Nel padiglione fervevano le contrattazioni. Solo gli Hedarin, seduti in disparte, avevano un’aria ostile. I loro visi davano a Trehearne un sentimento particolare. Piuttosto minuti per le loro teste massicce, benché non tanto da essere deformi, i loro lineamenti avevano una specie di terrea forza che era quasi agghiacciante come se il loro spirito avesse dominato tutte le debolezze della carne. I loro occhi, profondamente infossati e di colore chiaro, parevano chiusi al mondo; non nel solito atteggiamento di ottusa contemplazione di gente che rifletta sui propri pensieri, ma come fossero rivolti a una visione chiara e luminosa, dove nulla fosse oscuro e incerto, dove non potessero esistere trivialità, turbamenti emotivi, impulsi capricciosi. Erano uomini splendidi a vedersi. Si sentiva costretto ad ammirarli. Ma quanto a piacergli neppure da pensarci. Osservavano il traffico e Trehearne notò che ogni articolo veniva sottoposto alla loro approvazione prima che l’affare fosse concluso. Il più delle volte veniva accettato, ma di tanto in tanto uno di loro scuoteva il capo e l’articolo veniva respinto. I mercanti si rammaricavano, ma non protestavano.
«Si danno una terribile aria di importanza» disse Trehearne sottovoce a Yann.

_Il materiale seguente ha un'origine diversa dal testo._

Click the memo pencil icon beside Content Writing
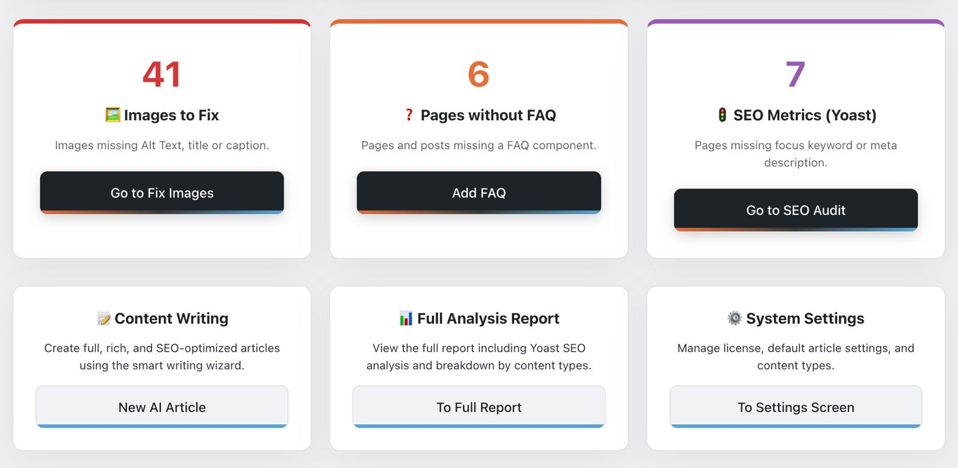 pyautogui.click(x=104, y=318)
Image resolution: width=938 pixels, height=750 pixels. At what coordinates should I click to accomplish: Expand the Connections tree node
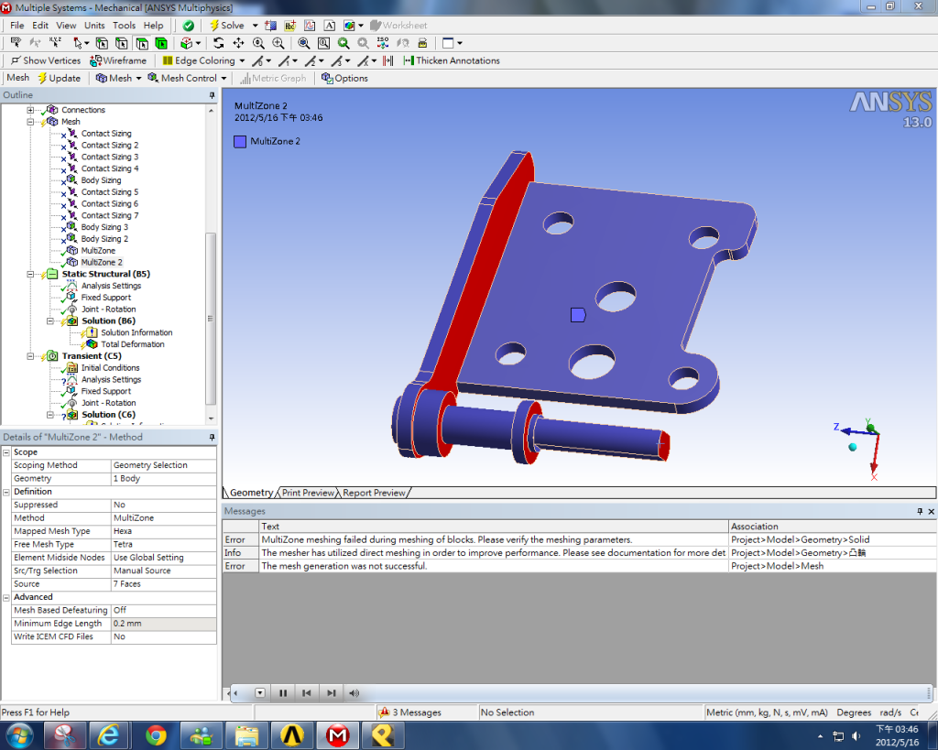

Il primo ufficiale, un uomo appena brizzolato che conosceva la costellazione come il proprio giardino, era lì accanto e lo udì. «Sareste così anche voi» disse «se poteste scrutare entro la mente di un uomo fino a vederne i pensieri, e dentro il suo corpo fino a seguire il groviglio delle sue viscere, semplicemente servendovi del potere della vostra mente.»